Short Story

A Daughter’s Memory

My Dad, Vito Schembre, circa 1940 © NAR

The idea of Father’s Day was first conceived by Sonora Smart Dodd, a loving daughter from Spokane, Washington. It was also inspired by Mother’s Day as Dodd wanted a day to honor her father as well.  William Jackson Smart was a Civil War veteran and single-handedly raised Sonora and her siblings after the death of their mother. 

My dad was a Sicilian immigrant who came to the US by boat in 1930 at the age of 15. He arrived with his father and two brothers 
 one older and the other younger. His mother and sister remained in Sicily for another few years; according to my grandfather, “America is no place for a woman”.

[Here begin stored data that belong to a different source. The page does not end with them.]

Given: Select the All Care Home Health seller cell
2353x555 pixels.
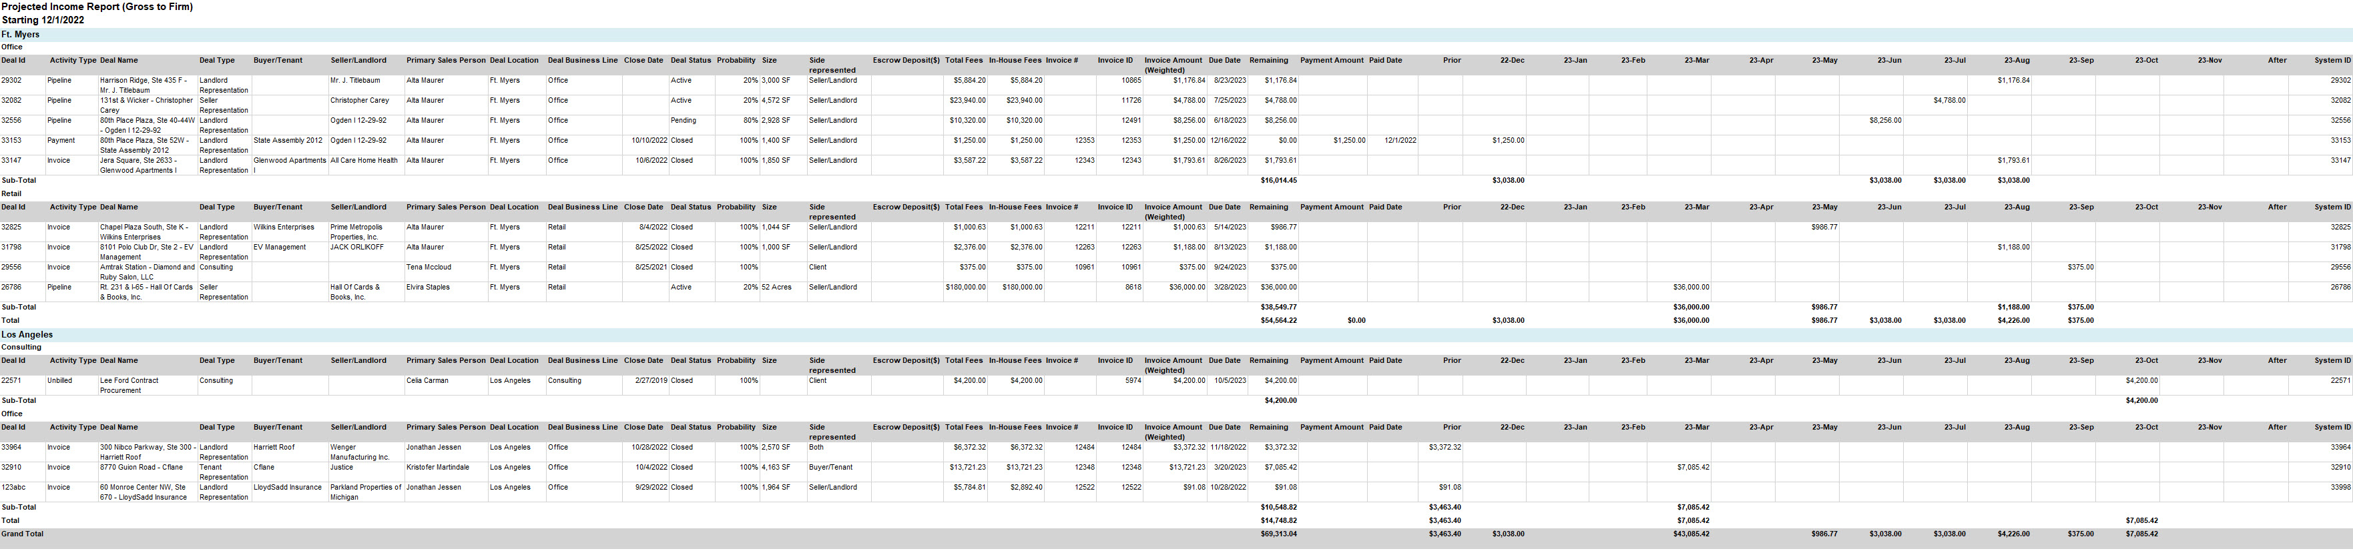Looking at the screenshot, I should [364, 161].
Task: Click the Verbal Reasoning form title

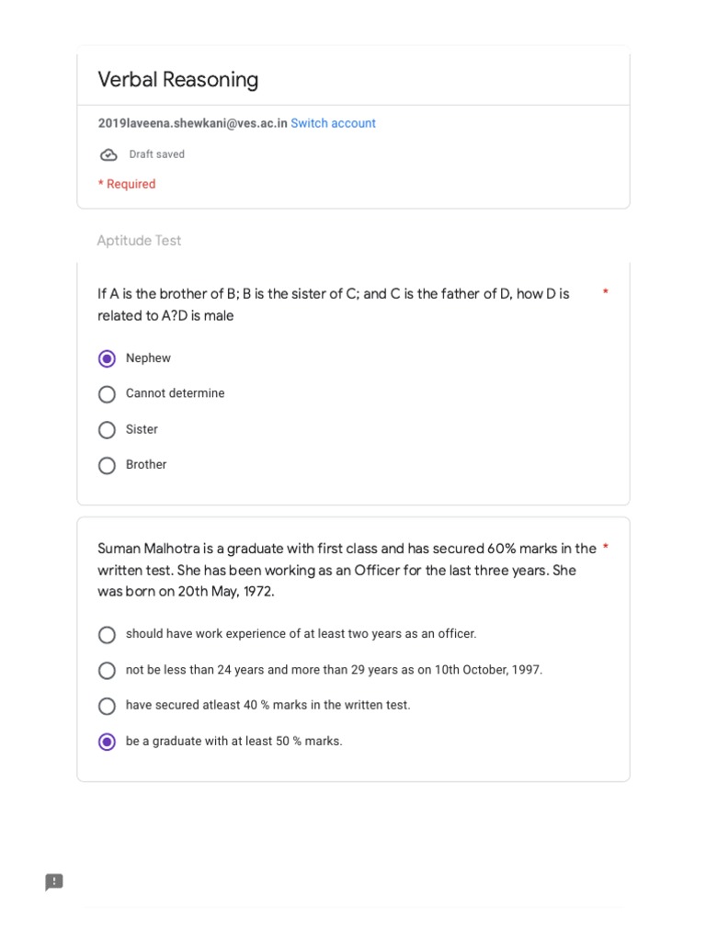Action: [178, 80]
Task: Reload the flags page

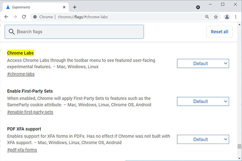Action: click(x=24, y=17)
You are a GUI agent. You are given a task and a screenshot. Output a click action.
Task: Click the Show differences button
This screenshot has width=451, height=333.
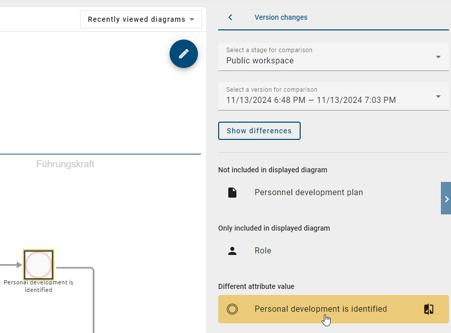(259, 130)
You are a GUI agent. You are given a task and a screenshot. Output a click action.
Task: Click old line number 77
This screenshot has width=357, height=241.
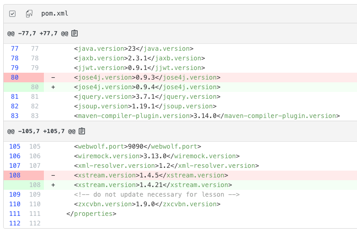coord(15,48)
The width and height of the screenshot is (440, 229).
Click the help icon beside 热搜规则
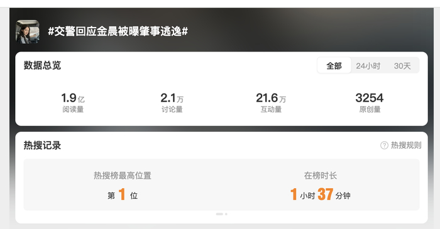[384, 146]
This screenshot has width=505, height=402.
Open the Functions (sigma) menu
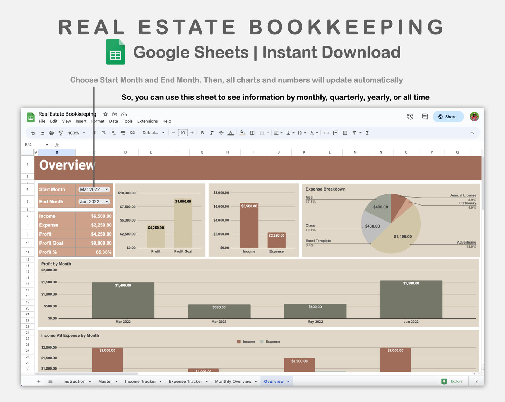[367, 133]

None of them spoke a word of English.

My father was an apprentice shoemaker in Sicily who took up barbering after getting settled in Brooklyn, NY. His good looks and charm endeared him to many people and he was liked by everyone.

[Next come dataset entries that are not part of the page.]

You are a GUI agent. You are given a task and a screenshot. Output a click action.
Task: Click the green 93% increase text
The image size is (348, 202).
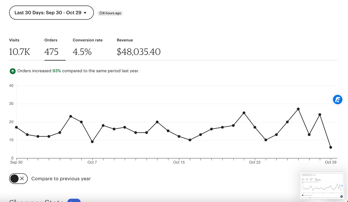point(56,71)
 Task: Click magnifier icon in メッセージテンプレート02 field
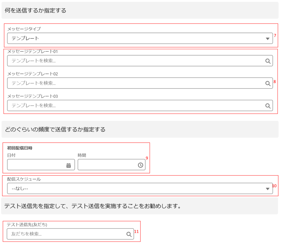tap(268, 83)
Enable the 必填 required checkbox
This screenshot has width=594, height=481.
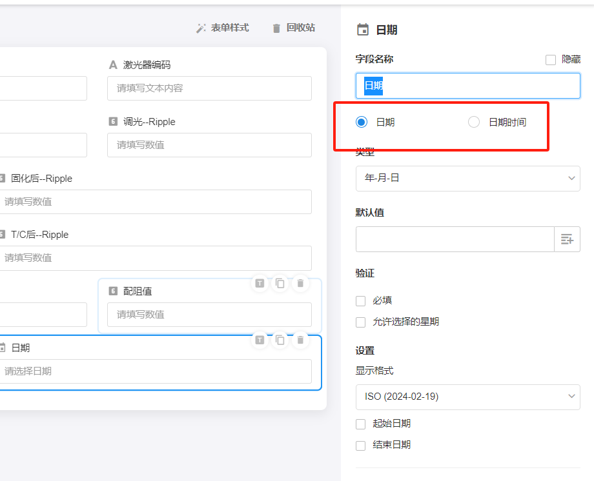361,301
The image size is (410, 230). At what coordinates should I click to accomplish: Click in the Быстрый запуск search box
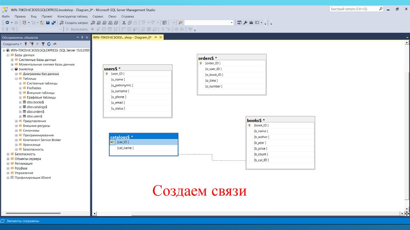354,9
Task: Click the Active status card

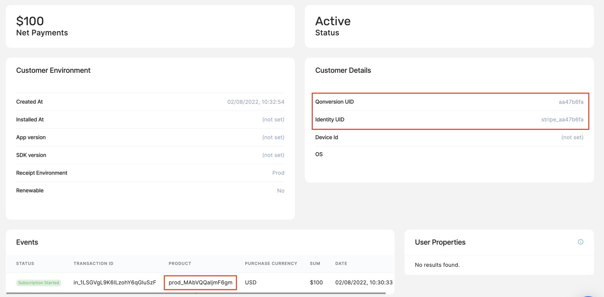Action: (x=333, y=26)
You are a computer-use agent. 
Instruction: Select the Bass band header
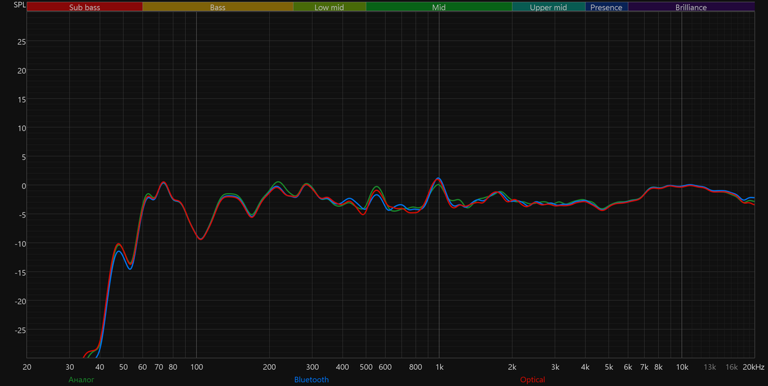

It was my dad’s boss at the barbershop who gave him a brilliant piece of advice. As was his habit, my father bought the Italian newspaper every day to read during his down time at work. One day the boss said to him in Italian “Hey, Vito! If you ever hope to speak English, do yourself a favor and start buying the New York Times every day and read it from front to back.” My father realized the importance of that advice and started buying the NY Times the very next day. With the added help of his English-speaking customers, he became fluent in English and lost his accent with no formal schooling. One of the proudest moments in his life was completing the NY Times crossword puzzle 
 in ink!

Dad became a US citizen and eventually landed a job with the post office. He was a US Army veteran who drove a jeep throughout Europe during WWII without ever having earned a driver’s license. He never did get his license and never drove again after his stint in the army.

My father loved music, especially opera, and I was exposed to classical music and opera at a very early age. The basics in life were Dad’s tenets 
 family, God, country, his job, providing a roof over our heads, food on the table and a good education. He was also the fun-loving one, with Mom always busy “cleaning up his messes”.

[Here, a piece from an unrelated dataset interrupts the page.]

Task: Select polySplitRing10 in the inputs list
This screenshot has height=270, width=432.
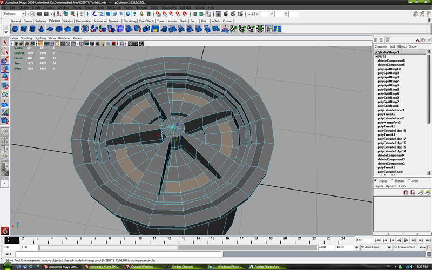Action: pyautogui.click(x=389, y=69)
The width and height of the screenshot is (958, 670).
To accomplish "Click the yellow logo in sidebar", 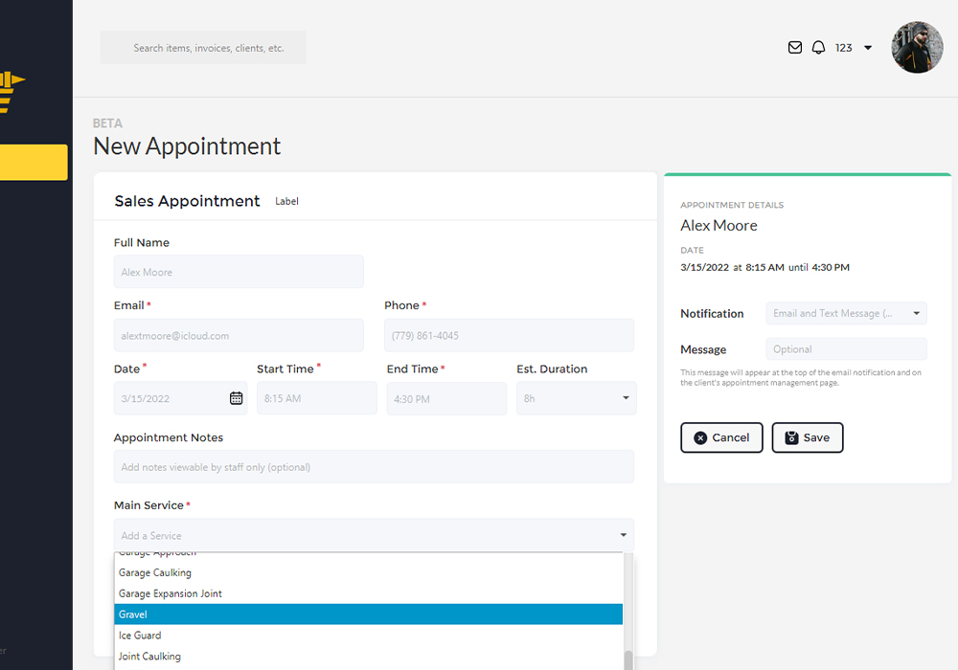I will pos(12,93).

Dad loved people and entertaining in our home. He would often invite people for dinner without clearing it with Mom first. No wonder she was always pissed off! Dad was often in trouble for that and I found that devilish quality one of his most endearing traits. He truly meant no harm. He was a good and decent man who loved and was loved in return. And in the end can any of us want more than that?

Happy Father’s Day to all my guys on WordPress. I hope your day is as special as you are.

NAR©2024

This is “O mio babbino caro” (“Oh my dear daddy”) performed by RenĂ©e Fleming

All text, graphics and videos are copyright for The Sicilian Storyteller, The Elephant’s Trunk and The Rhythm Section and are not to be used without permission. NAR©2017-present.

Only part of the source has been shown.